Jordan v. Roche, 228 U.S. 436 (1913)

Jordan v. Roche


Nos. 202

, 203


Argued April 15, 1913
Decided April 28, 1913
228 U.S. 436

CERTIFICATE FROM THE CIRCUIT COURT OF APPEALS
FOR THE SECOND CIRCUIT

Syllabus

Bay rum imported from Porto Rico subsequent to the passage of the Foraker Act and prior to the passage of the Act of February 4, 1909, was subject to the payment of a tax equal to the internal revenue tax imposed in the United States, under §§ 3248 and 3254, Rev.Stat., on distilled spirits, spirits, alcohol, and alcoholic spirits.

The provision in § 3 of the Foraker Act, that with the institution of a system of taxation in Porto Rico, tariff duties on goods coming to and from Porto Rico and the United States should cease, is explicitly confined to such duties and does not relate to internal revenue taxes established in the act.
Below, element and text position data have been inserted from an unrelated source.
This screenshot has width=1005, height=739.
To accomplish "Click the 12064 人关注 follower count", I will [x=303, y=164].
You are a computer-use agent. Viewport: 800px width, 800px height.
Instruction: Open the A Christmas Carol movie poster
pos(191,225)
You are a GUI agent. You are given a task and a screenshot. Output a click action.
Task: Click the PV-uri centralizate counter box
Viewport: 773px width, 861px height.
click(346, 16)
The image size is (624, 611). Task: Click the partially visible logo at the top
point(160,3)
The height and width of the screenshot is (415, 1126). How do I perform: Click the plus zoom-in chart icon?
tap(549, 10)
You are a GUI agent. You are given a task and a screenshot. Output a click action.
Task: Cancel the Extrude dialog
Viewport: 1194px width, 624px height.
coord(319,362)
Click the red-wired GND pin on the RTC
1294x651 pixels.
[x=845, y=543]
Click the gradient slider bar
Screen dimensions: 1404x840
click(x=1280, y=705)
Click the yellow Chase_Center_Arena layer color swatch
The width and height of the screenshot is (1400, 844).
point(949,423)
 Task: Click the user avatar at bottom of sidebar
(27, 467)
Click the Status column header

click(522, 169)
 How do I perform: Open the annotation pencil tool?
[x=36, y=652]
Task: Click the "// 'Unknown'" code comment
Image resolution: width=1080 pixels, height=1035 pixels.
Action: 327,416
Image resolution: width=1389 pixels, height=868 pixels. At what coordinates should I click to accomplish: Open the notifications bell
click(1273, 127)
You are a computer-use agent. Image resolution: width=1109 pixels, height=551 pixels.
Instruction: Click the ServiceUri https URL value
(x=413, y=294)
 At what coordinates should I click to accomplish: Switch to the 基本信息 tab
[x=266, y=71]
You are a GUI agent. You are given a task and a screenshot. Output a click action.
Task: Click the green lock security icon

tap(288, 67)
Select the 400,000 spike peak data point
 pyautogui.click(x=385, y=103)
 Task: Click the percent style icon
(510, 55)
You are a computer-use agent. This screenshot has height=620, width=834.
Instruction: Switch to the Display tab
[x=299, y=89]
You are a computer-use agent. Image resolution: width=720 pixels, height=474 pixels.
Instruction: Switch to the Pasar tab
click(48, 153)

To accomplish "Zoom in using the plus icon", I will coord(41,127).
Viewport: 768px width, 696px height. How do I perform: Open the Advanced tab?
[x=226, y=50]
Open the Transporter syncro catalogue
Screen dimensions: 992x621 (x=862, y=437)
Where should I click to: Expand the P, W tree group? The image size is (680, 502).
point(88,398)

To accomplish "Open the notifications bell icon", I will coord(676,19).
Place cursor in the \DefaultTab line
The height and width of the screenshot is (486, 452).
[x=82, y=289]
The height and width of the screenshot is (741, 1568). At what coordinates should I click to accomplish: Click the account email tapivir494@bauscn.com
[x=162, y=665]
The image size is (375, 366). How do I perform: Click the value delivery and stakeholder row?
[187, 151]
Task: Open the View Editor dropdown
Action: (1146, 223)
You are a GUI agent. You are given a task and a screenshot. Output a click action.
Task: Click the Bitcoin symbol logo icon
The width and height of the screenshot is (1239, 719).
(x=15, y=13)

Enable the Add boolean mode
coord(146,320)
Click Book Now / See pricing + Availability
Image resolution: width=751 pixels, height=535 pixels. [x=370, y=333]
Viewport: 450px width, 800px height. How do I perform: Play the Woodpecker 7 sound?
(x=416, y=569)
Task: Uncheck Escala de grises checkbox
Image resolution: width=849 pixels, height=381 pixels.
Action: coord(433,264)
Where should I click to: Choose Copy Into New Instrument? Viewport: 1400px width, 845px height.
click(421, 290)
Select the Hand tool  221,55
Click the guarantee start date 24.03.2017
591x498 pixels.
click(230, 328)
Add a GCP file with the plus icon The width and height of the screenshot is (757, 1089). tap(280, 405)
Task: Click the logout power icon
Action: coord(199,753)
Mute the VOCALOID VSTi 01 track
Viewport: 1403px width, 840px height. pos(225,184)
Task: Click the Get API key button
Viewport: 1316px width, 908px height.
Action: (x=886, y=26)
A statute declaring that a specified article shall be taxed and how is not necessarily a declaration by Congress that such article was not taxed under prior statutes; its history may show, as in the case of the Act of February 4, 199, that it was not the declaration of a new policy, but a more explicit expression of prior statutes.

The purpose of the Foraker Act was the equal taxation of Porto Rican articles and domestic articles.

The language of § 3248, Rev.Stat., is comprehensive enough to cover all distilled spirits.

Under the revenue laws of the United States, articles are taxed not by their commercial names or uses, but according to their alcoholic contents, under the generic name of "distilled spirits."

The facts, which involve the liability of bay rum, imported from Porto Rico subsequent to the Foraker Act, to a tax equal to the internal revenue tax under §§ 3248 and 3254, Rev.Stat., on distilled spirits, are stated in the opinion.